Sabolin lui expliqua que l'absence de l'agent avait été remarquée tôt. C'est en géolocalisant son portable que l'agent avait été retrouvé inconscient dans sa chambre, ligoté et bâillonné avec du gaffer. Les seuls mots que Valentin avait pu articuler à son réveil étaient "petite garce". Bien évidemment, la jeune fille et ses frères étaient injoignables, mais l'agent Victor Guillemin ne les lâchait pas d'une semelle.

Le prince retrouva le sourire. Rien de bien méchant, au final. Antonin était avec elle, il n'y avait pas lieu de s'inquiéter. Il demanda à son secrétaire de le prévenir ainsi que le roi dès que la turbulente fratrie regagnerait le palais. Le serviteur assura le prince que tout serait fait selon ses désirs et se retira.

Les jeunes Brémont avaient déjeuné chez les parents de Malik après avoir dansé dans la Basse-Ville. Adhavan Sipa et son épouse Aïcha avaient été un peu intimidés de les recevoir dans leur café. Mais après quelques verres, l'atmosphère s'était détendue et la joyeuse bande avaient dégusté un fabuleux repas accompagné d'arak, une eau-de-vie anisée, distillée par Malik. Vers trois heures de l'après-midi, tout le monde commençait à fatiguer. Antonin décida de sonner l'heure du départ pour le palais familial.

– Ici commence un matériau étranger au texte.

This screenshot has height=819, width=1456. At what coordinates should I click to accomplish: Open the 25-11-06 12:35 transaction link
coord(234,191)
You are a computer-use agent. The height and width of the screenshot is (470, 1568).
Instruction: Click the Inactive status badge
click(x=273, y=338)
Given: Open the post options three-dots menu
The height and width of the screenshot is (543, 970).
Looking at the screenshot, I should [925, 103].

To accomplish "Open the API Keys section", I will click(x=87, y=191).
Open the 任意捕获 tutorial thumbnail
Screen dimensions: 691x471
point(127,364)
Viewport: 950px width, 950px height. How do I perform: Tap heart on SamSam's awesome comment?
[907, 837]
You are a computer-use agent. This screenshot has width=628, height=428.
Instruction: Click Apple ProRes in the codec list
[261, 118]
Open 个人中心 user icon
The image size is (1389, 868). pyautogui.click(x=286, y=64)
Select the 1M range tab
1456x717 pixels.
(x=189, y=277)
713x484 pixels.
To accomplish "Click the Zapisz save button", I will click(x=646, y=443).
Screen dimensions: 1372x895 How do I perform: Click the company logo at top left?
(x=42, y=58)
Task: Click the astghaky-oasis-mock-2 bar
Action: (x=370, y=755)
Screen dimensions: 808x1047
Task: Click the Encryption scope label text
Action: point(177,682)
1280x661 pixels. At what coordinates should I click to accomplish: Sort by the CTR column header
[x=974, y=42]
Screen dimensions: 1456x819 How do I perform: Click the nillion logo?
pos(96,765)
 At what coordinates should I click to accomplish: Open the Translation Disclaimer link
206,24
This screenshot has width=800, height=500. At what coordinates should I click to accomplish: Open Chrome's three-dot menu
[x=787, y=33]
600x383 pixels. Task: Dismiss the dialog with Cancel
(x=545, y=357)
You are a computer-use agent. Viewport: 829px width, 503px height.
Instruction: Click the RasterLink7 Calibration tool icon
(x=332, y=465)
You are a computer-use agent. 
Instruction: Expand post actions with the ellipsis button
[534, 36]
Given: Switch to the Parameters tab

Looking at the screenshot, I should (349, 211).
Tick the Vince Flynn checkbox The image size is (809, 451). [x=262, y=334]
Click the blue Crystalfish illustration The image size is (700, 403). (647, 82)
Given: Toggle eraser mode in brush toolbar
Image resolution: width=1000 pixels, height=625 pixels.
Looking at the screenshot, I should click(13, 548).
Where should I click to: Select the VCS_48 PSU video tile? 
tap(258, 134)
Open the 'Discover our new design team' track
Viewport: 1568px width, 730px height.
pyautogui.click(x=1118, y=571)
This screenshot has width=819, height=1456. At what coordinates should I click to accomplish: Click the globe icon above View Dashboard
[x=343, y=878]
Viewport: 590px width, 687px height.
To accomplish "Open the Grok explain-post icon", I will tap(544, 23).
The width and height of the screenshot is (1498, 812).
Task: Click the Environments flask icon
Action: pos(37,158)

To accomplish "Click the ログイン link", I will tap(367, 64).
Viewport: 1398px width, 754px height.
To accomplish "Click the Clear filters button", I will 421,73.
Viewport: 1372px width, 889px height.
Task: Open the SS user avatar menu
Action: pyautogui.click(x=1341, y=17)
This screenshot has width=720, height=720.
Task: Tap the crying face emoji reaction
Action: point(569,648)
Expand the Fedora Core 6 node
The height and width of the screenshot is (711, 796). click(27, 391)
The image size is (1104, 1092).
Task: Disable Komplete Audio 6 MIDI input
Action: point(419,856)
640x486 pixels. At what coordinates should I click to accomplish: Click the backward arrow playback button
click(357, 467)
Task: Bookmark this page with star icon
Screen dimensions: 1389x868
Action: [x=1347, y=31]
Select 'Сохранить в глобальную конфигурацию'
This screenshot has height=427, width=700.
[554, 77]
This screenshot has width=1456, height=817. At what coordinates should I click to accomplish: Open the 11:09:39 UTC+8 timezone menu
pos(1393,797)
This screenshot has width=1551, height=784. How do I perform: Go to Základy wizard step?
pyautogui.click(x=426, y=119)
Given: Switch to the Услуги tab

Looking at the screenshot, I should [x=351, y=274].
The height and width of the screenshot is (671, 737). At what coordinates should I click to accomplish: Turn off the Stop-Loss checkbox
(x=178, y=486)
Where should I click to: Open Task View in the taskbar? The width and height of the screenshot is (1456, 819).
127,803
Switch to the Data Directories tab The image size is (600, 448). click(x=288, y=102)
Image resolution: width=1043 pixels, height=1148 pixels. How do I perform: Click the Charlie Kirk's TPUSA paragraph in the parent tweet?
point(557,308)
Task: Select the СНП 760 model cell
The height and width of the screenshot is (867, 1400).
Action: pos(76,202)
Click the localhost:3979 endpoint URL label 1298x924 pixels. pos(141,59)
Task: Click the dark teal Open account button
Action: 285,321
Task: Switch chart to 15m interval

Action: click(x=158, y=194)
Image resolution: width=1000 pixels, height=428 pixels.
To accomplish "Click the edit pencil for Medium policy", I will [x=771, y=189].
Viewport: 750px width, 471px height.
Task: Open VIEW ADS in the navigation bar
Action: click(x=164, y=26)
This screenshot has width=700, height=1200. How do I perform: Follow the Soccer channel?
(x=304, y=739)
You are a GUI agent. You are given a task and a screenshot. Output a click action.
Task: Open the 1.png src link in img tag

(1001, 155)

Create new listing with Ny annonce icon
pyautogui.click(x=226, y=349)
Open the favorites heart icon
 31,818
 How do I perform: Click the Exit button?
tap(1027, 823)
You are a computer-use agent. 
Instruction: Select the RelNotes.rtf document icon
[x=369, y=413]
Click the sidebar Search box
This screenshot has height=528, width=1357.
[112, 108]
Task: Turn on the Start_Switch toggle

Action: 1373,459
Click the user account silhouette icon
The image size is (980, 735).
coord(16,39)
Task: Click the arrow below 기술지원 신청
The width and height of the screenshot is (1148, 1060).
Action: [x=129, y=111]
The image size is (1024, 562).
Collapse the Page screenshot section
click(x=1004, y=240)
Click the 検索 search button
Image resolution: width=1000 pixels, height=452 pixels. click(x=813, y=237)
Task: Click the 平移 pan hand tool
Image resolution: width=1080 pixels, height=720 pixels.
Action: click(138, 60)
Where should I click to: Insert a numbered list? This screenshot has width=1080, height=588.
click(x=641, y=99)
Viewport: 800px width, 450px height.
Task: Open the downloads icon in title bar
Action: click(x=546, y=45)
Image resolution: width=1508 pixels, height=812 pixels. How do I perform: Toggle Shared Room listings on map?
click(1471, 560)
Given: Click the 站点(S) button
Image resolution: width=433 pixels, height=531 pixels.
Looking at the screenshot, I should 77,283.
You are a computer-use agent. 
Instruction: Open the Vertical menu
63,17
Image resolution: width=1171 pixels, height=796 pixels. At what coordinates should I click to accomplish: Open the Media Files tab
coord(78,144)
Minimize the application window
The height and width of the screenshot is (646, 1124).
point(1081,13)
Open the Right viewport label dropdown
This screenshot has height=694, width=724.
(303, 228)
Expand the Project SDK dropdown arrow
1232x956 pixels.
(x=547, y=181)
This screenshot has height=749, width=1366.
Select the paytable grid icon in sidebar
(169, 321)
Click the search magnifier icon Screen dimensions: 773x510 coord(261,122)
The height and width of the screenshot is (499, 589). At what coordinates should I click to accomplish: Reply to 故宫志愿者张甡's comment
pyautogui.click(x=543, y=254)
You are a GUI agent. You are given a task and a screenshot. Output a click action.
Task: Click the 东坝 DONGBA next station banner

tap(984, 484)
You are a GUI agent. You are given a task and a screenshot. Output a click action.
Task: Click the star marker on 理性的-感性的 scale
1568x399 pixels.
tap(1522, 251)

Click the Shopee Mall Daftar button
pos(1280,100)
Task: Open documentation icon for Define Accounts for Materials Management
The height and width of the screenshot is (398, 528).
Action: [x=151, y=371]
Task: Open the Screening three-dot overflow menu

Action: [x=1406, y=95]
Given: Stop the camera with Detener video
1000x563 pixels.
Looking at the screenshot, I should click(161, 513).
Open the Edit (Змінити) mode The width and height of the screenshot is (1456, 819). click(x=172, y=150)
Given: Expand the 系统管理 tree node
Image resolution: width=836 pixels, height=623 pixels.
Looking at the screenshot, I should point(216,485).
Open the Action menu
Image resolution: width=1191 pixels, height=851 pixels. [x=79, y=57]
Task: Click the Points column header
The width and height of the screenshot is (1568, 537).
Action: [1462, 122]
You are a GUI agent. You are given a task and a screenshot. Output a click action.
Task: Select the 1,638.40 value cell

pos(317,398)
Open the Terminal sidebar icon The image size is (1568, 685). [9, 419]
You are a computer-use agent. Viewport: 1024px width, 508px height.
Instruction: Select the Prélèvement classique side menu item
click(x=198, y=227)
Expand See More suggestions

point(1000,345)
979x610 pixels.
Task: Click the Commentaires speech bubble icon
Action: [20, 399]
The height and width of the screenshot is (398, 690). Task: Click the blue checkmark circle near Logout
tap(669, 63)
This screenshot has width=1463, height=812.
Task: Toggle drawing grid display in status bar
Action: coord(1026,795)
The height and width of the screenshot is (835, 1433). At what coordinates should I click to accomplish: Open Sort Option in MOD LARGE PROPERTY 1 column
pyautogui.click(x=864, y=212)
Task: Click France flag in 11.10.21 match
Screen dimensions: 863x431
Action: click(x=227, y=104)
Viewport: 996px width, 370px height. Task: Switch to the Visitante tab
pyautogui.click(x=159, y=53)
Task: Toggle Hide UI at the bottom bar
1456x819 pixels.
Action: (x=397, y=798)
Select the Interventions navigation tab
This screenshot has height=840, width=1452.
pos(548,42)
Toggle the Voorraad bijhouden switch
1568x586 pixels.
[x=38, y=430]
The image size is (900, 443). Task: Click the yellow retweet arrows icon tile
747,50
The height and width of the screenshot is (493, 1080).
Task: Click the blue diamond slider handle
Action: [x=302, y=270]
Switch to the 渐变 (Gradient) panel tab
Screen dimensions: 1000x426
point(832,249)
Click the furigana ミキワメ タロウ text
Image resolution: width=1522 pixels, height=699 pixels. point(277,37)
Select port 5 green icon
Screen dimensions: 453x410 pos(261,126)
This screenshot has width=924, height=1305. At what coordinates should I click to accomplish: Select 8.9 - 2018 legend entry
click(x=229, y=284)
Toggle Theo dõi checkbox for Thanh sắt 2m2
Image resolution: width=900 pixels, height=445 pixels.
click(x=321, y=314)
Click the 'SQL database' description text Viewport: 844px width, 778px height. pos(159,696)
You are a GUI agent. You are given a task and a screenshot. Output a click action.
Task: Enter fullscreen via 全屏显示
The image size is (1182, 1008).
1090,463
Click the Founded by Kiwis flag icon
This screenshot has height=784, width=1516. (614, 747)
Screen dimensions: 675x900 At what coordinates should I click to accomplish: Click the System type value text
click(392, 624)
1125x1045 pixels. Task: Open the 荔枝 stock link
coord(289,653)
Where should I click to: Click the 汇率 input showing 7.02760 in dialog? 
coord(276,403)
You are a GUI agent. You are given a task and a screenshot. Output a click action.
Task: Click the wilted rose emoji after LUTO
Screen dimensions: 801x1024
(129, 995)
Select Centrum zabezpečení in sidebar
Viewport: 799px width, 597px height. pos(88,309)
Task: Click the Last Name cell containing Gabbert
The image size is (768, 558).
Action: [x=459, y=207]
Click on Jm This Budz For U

— En route mauvaise troupe ! Hâtons-nous au-devant d'un grand péril ! Gardons la tête haute et soyons dignes quand notre vénérable grand-père nous bottera les fesses avec force pour notre vilenie ! cria-t-il exalté par l'alcool.

— Madame, vous fûtes une hôtesse des plus délicieuses, votre charme n'a d'égal que votre cuisine et sachez que je garderai un souvenir ému de votre tajine, qui est de loin, le meilleur de La Lupa, déclama Alexandre en baisant la main de la mère de Malik qui rougit.

— Lælo, ma sœur préférée, tu viens ou tu restes ? demanda Antonin qui était l'une des rares personnes à l'appeler par son diminutif.

— Je reste, décida Ælyonn, je rentrerai vers dix-huit heures, vous pouvez me couvrir ?

— Mais bien entendu, gente damoiselle, répliqua son aîné en s'inclinant devant elle.

Malik fut enchanté par la nouvelle, ils avaient quelques heures de plus pour se dire au revoir une dernière fois. Ce fut donc bras dessus bras dessous que les frères Brémont remontèrent la Grand'rue en titubant. On les entendait hurler des chansons traditionnelles et beugler "Vive le roi" entre chaque couplet.